5pm Turner Classic Movies
Batman (1989 USA-GB): I’m a Batman heretic: I freely admit to preferring Adam West campiness to Michael Keaton angst, and I also think 1997’s Batman and Robin was the most enjoyable of the recent series of Bat capers. Here’s the film that kicked off that cycle, a Tim Burton-helmed thriller that pits the grim-faced Keaton (who does his best, but comes off like Lee Majors in The Six Million Dollar Man) against that oh-so-jolly master criminal The Joker, played to the hilt by Jack Nicholson, who is no Cesar Romero. Anton Furst’s superb set design deservedly won an Academy Award, but overall, the film is much too dark for my taste, though Pat Hingle makes a fine Commissioner Gordon and Michael Gough is a suitable replacement for Alan Napier as the Caped Crusader’s loyal servant, Alfred. Batman makes a rare wide-screen television appearance this evening.

Saturday 02/19/05

6:40pm Encore Westerns
Thomasine and Bushrod (1974 USA): This unusual western stars Max Julien (who also wrote the screenplay) and Vonetta McGee as a bank-robbing couple who become folk heroes in old New Mexico. The stars are marvelous together and there's also a co-starring role for the underappreciated Glynn Turman. Director Gordon Parks Jr. only made four films before his untimely death, and they're all good, but this may be the best of the lot. Incidently, I live quite close to Bushrod Park in Oakland, California, where a young Rickey Henderson first played baseball. Bushrod was also the city’s first public recreation area, and was named after the gentleman who donated the parkland, Bushrod Washington James. Aren’t you glad your parents didn’t name YOU Bushrod? Also airs 2/20 at 1:20am.

Sunday 02/20/05

9:30am IFC
Secret Ballot (2001 IRA): This week’s speculative pick is an Iranian comedy based on an idea by TiVoPlex favorite Mohsen Makhmalbhaf. I know, I know; we’re all curious to see what an Iranian comedy looks like. My guess is it ain’t going to resemble There’s Something About Mary. At any rate, it features Nassim Abdi as a (female) election worker assigned to deliver ballots to a remote west coast island with the help of an unenlightened soldier (Cyrus Ab).
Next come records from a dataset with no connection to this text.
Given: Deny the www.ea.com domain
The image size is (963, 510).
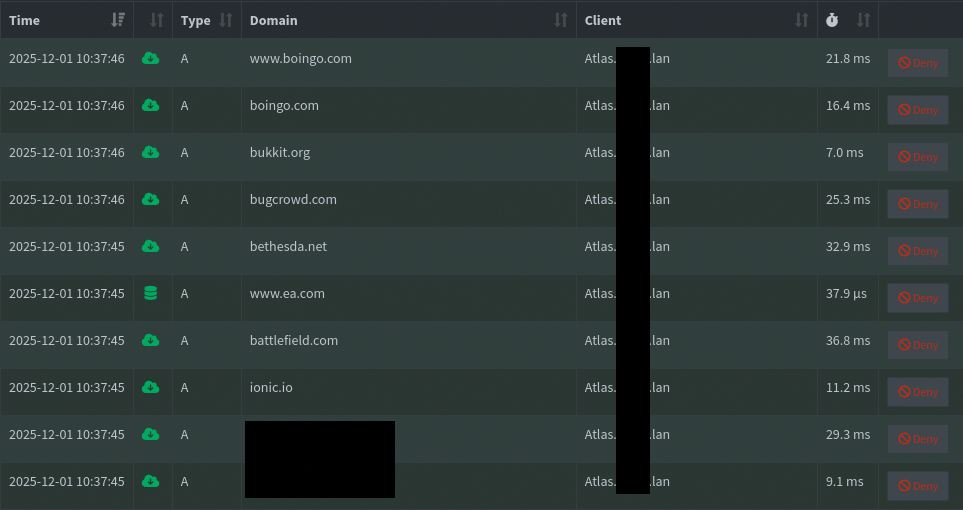Looking at the screenshot, I should [917, 298].
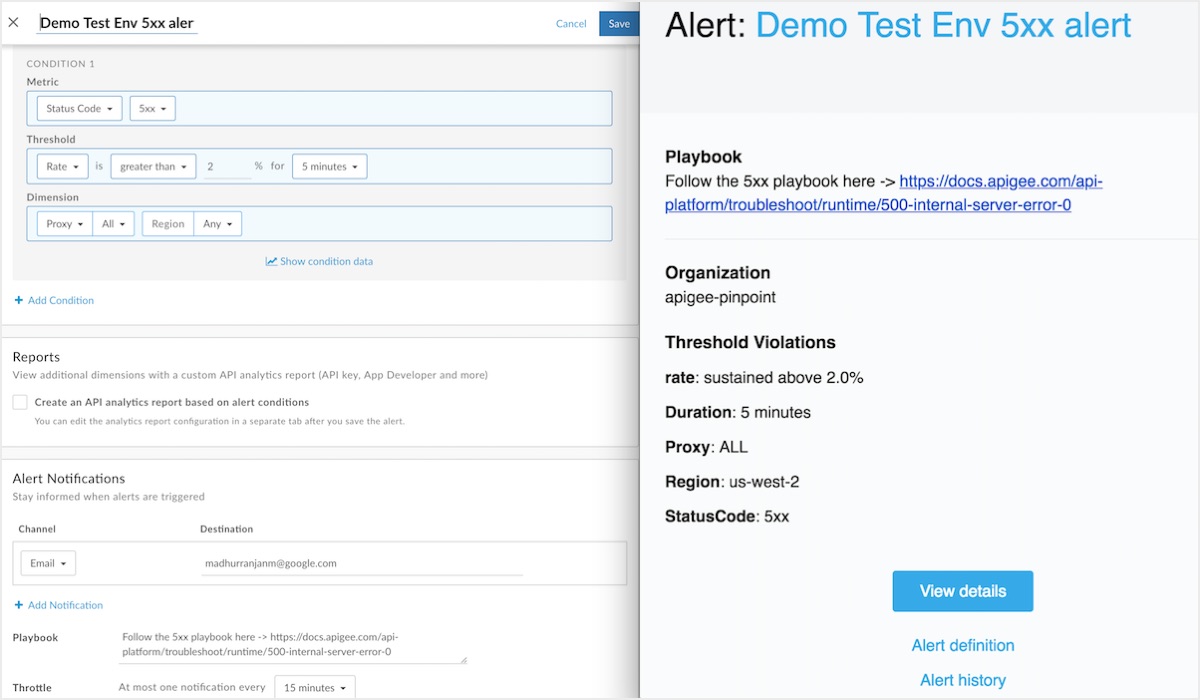Click the plus icon for Add Notification
The width and height of the screenshot is (1200, 700).
pyautogui.click(x=19, y=605)
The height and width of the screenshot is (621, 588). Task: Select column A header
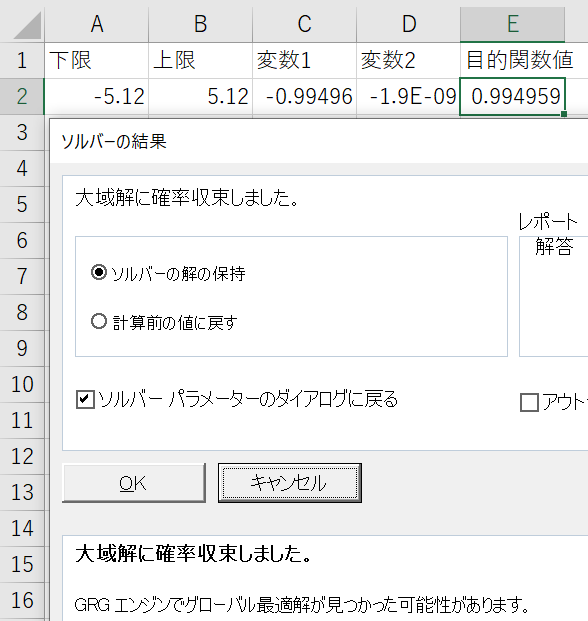[97, 24]
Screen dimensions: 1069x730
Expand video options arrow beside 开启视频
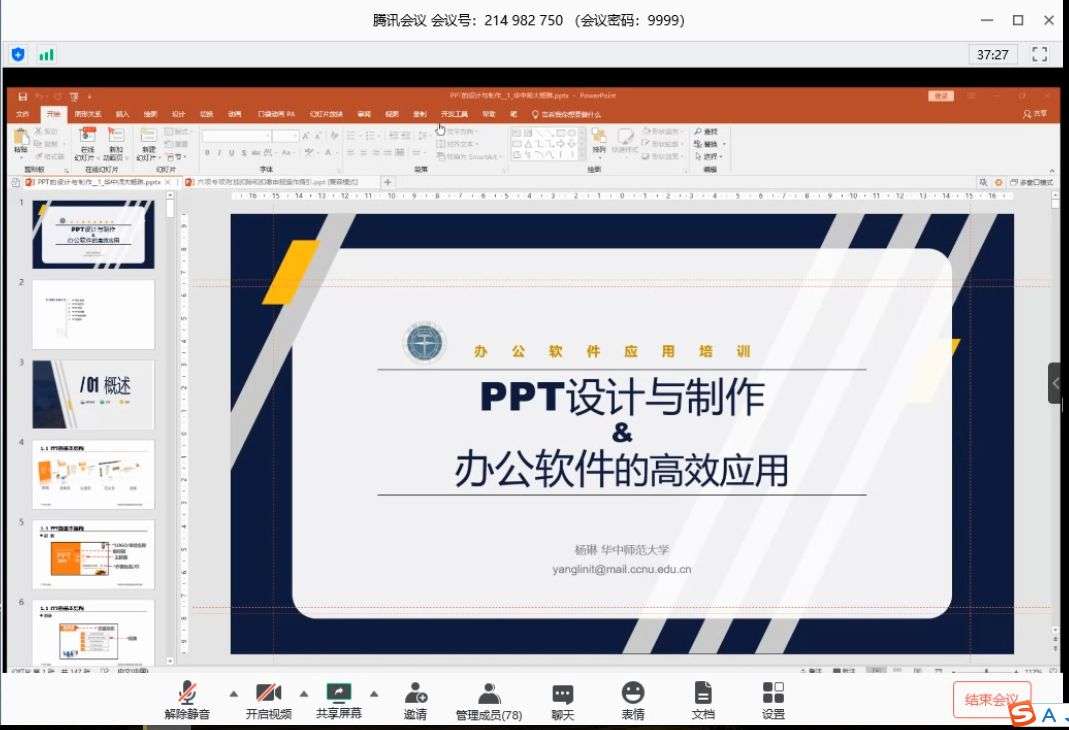click(304, 693)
To quote Roger Ebert’s review of this film, it “could be titled They Call Me MISS Election Agent.” Also airs at 3:15pm and 2/21 at 7:30am.

2pm Sundance
Work Hard Play Hard (2003 FRA-BEL): This opinionated French drama stars baby-faced Jeremie Regnier as Philippe, a rising corporate star at Paris-based MacGregor Management Consulting. The wet-behind-the-ears businessman in a grey flannel suit runs headfirst into the brutal realities of capitalism when his boss Hugo (Laurent Lucas) assigns him to audit MacGregor’s employees in anticipation of a forthcoming merger. Philippe gradually learns that he’s being used as a cat’s paw and is forced to confront the brutal reality that he is a co-conspirator in the elimination of 80 jobs. There’s a superfluous romantic subplot, but by and large Work Hard Play Hard is a well-written and thought-provoking film that will appeal to those who enjoyed Laurent Cantent’s Time Out (recommended in this column a few weeks back) or fans of Theodore Dreiser’s dense but captivating early 20th-century business novels. Also airs 2/21 at 2am.

Monday 02/21/05

9pm IFC
Slasher (2004 USA): Animal House helmer John Landis’ took time off from his usual big-budget features to make this enjoyable, if somewhat superficial, documentary look at the life of a travelling used car salesman, Michael Bennett. When you’re buying a car from Bennett, you’ve reached the bottom of the barrel, because his speciality is moving lemons other auto lots have given up on. No one’s ever going to think Landis is a successor to the Maysles Brothers, but Slasher is surprisingly effective, with its colorful subject and tasty selection of Memphis soul music providing ample entertainment value.